*To do*:
Take the data from its first line. Print each line exactly until the line containing "Task: Select the" has been printed too.

▼

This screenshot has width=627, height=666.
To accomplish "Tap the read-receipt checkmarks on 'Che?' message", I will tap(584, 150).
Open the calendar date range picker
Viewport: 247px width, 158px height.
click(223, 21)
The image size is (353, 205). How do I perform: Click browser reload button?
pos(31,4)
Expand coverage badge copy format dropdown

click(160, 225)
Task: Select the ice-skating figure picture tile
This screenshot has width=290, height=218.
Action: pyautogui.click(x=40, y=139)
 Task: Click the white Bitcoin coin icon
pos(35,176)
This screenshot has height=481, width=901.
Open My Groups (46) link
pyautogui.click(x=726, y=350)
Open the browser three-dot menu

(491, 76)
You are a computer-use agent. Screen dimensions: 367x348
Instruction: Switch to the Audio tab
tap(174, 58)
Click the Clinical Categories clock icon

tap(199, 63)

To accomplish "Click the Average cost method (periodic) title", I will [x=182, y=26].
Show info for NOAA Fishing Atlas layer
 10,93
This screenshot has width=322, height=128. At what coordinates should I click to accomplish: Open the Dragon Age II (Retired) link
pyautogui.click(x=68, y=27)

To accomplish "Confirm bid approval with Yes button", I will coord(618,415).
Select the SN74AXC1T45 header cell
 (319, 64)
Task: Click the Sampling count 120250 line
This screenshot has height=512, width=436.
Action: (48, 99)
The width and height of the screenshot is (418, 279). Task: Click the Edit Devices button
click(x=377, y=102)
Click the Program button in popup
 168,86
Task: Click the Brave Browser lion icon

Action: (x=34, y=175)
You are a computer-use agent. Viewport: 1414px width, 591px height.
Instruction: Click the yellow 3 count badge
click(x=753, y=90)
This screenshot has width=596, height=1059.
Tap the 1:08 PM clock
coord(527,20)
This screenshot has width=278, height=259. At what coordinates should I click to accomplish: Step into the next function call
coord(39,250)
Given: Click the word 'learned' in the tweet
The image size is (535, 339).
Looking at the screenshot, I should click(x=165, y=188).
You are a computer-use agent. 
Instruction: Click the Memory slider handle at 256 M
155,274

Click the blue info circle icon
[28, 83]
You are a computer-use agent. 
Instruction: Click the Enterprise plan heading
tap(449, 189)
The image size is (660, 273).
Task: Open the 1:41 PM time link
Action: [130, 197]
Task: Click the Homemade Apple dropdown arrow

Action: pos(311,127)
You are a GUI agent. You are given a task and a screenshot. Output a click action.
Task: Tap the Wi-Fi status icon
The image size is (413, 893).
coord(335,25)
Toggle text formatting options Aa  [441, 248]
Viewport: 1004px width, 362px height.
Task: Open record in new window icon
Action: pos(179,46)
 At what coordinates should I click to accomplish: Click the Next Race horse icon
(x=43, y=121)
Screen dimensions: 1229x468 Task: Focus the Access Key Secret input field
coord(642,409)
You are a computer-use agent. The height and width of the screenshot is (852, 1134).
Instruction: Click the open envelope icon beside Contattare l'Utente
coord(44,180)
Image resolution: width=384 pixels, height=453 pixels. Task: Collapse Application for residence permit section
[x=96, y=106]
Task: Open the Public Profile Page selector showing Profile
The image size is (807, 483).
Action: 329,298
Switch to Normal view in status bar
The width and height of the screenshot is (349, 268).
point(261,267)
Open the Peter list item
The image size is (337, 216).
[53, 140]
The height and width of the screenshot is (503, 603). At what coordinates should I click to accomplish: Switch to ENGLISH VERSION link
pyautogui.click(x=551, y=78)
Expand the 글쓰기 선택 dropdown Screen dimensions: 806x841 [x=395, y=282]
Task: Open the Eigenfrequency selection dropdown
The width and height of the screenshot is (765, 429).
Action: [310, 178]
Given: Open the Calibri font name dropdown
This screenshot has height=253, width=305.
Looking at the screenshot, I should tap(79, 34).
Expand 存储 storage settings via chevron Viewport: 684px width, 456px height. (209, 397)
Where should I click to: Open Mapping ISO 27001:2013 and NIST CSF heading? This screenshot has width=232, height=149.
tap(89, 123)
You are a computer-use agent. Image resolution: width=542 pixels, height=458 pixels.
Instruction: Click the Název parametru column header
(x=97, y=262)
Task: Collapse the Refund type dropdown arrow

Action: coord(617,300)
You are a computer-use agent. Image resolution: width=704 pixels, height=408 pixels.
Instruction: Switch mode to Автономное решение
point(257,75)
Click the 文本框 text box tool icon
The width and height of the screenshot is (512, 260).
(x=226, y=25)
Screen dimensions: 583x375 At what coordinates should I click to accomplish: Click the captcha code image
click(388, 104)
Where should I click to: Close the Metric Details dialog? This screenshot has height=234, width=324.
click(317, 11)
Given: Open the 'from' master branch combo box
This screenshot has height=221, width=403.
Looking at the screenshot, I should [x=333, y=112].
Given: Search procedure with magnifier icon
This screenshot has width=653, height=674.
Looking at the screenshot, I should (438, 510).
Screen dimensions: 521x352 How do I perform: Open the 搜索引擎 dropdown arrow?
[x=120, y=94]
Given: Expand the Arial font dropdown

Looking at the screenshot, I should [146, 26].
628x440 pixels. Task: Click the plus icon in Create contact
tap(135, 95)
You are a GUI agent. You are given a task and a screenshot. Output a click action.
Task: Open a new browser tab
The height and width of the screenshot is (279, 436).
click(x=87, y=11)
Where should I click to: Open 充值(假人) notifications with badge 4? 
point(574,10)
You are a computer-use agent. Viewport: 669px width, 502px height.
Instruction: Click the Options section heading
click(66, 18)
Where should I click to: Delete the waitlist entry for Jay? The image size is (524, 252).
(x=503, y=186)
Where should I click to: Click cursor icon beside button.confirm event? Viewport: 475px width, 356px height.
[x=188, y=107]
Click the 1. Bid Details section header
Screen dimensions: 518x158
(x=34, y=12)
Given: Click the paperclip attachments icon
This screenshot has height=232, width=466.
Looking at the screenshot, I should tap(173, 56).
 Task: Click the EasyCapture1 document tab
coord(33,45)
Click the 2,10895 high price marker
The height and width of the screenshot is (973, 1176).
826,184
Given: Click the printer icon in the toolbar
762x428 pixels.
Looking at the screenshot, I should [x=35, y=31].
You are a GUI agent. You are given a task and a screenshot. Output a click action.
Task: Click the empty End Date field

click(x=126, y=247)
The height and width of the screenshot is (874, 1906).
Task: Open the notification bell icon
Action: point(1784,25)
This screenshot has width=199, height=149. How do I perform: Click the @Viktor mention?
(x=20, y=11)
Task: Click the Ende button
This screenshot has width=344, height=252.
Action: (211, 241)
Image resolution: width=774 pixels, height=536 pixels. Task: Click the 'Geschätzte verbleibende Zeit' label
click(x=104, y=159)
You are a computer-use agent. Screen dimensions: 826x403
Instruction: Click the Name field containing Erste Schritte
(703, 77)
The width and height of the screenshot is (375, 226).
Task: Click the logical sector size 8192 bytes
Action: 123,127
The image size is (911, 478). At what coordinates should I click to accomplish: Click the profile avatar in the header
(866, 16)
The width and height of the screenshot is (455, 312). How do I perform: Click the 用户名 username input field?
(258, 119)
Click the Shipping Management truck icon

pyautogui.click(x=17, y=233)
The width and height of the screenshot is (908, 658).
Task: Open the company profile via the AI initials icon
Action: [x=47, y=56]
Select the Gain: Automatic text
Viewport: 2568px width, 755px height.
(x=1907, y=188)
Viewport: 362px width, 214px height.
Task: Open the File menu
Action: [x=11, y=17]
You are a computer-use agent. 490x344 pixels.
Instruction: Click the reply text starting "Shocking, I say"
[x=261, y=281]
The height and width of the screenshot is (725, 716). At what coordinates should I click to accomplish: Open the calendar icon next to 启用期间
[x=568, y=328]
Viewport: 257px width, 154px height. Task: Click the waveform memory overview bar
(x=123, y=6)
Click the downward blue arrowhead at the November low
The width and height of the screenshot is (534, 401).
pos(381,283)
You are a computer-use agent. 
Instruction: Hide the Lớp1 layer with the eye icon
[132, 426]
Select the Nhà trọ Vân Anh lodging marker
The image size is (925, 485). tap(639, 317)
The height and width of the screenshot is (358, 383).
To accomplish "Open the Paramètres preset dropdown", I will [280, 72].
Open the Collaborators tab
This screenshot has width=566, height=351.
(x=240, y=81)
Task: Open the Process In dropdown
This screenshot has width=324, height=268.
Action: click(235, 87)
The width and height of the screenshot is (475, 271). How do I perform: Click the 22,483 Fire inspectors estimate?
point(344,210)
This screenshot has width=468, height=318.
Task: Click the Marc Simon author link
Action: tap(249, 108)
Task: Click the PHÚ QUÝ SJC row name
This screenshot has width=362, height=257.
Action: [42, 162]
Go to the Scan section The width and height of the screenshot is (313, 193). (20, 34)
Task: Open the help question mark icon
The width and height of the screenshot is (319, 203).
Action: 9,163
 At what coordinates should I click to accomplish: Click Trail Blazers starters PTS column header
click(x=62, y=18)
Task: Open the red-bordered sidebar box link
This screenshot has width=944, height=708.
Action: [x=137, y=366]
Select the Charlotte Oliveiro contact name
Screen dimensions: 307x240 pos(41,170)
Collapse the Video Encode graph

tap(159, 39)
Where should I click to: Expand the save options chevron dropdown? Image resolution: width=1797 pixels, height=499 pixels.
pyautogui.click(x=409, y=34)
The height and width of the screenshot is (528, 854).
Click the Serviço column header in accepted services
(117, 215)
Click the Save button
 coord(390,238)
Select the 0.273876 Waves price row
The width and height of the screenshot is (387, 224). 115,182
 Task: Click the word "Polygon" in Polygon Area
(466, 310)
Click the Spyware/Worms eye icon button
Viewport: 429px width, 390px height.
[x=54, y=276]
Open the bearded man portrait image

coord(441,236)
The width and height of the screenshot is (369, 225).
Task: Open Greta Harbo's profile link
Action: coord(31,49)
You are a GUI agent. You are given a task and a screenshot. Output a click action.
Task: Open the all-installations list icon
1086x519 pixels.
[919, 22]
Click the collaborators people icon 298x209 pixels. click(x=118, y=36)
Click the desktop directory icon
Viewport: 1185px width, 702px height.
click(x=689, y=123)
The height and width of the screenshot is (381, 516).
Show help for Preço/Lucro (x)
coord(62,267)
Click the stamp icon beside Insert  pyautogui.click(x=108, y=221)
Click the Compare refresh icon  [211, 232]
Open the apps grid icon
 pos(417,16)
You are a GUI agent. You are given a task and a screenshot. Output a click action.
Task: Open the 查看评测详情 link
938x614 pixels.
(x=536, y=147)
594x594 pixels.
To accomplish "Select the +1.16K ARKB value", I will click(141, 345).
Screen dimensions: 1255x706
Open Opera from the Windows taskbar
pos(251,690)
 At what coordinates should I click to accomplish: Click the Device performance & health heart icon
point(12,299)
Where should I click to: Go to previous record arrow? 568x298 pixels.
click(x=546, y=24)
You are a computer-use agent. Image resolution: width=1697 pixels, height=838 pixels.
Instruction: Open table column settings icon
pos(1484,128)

▲

*Exercise answer*:
This screenshot has width=627, height=666.
To accomplish "Tap the read-receipt checkmarks on 'Che?' message", I will tap(584, 150).
Open the calendar date range picker
Viewport: 247px width, 158px height.
click(223, 21)
The image size is (353, 205). How do I perform: Click browser reload button?
pos(31,4)
Expand coverage badge copy format dropdown

click(160, 225)
Task: Select the ice-skating figure picture tile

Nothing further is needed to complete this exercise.